Unlocking Modern Storage: U-Boot Adds LUKSv2 Support

written by Simon Glass | 14 November 2025

We’re excited to announce that U-Boot concept has merged support for unlocking LUKSv2 encrypted partitions! This is a significant enhancement to U-Boot’s security capabilities, allowing it to handle the encryption standard used today by most current Linux distributions.

This 16-patch series (and a small follow-up) bring U-Boot up to speed with modern disk encryption, building on the existing luks unlock command.

Why LUKSv2?

While LUKSv1 was added initially, it was with the intention of taking this next step. LUKSv2 is the modern standard, offering superior security. The two key features U-Boot now supports from LUKSv2 are:

  1. Argon2id Key Derivation: LUKSv2 defaults to using Argon2id, the winner of the Password Hashing Competition. Unlike LUKSv1’s PBKDF2, Argon2id is a memory-hard function designed to be highly resistant to brute-force attacks using GPUs and ASICs. This series introduces the Argon2 library to U-Boot to handle this.
  2. XTS Cipher Mode: Support for the AES-XTS cipher mode (via mbedtls) has been added. XTS is the modern standard for disk encryption, providing stronger security guarantees than the older CBC mode.

The Implementation: A JSON-to-FDT Converter

One of the most interesting challenges in this series was handling the LUKSv2 metadata format. Unlike LUKSv1’s binary header, LUKSv2 stores its complex, hierarchical metadata as a JSON object.

As noted in the cover letter:

“One interesting part of this series is a converter from JSON to FDT, so that U-Boot’s existing ofnode interface can be used to access the hierarchical data in JSON text. This obviously results in quite a bit of new code, but it is more robust than trying to parse the text directly using strstr(), etc.”
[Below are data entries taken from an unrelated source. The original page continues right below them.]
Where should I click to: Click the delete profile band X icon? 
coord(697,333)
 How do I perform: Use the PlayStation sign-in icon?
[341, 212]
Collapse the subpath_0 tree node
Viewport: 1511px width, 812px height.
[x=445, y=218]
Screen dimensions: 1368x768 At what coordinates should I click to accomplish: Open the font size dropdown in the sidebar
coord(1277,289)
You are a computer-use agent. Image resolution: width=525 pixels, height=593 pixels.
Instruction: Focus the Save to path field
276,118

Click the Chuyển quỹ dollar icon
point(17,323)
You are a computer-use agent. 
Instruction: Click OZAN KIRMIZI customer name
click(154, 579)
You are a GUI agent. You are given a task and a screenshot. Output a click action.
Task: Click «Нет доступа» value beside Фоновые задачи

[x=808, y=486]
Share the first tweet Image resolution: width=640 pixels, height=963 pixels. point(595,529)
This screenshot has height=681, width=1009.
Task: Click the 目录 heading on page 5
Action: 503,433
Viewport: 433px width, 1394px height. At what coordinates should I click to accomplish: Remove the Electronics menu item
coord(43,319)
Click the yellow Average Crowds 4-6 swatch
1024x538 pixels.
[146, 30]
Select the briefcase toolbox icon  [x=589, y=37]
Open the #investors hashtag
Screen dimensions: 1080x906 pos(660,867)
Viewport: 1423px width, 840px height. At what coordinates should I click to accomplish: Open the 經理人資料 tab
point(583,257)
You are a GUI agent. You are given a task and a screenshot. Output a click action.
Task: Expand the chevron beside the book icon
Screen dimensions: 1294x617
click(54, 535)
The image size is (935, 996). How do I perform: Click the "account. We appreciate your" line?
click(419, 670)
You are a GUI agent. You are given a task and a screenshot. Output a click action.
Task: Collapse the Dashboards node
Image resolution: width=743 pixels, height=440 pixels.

This is the core of the new implementation. Instead of writing a new, complex JSON parser from scratch, a new function, json_to_fdt(), was created. This function parses the JSON text and converts it on-the-fly into a Flattened Device Tree (FDT) blob in memory.

From there, the LUKSv2 code can use U-Boot’s familiar and robust ofnode API (ofnode_find_subnode(), ofnode_read_string(), etc.) to navigate the metadata and retrieve keyslots, digests, and segment information. This approach is not only more reliable but also fits better within the existing U-Boot architecture.

How It Works

For the command interface, not much has changed. The existing luks unlock command just grows some new features:

  • It automatically detects whether the partition is LUKSv1 or LUKSv2.
  • If it’s LUKSv2, it will parse the JSON metadata.
  • If the keyslot uses Argon2id, it will use the new Argon2 library to derive the key.
  • If the partition uses XTS, it will use the newly enabled mbedtls functions to decrypt it.

Once unlocked, the encrypted partition is mapped as a blkmap device (e.g., blkmap 0), which you can then read from using standard commands like ext4load, fatload, or ls.

This work, along with the necessary documentation and test updates, makes U-Boot ready to boot from modern, secure, full-disk-encrypted systems.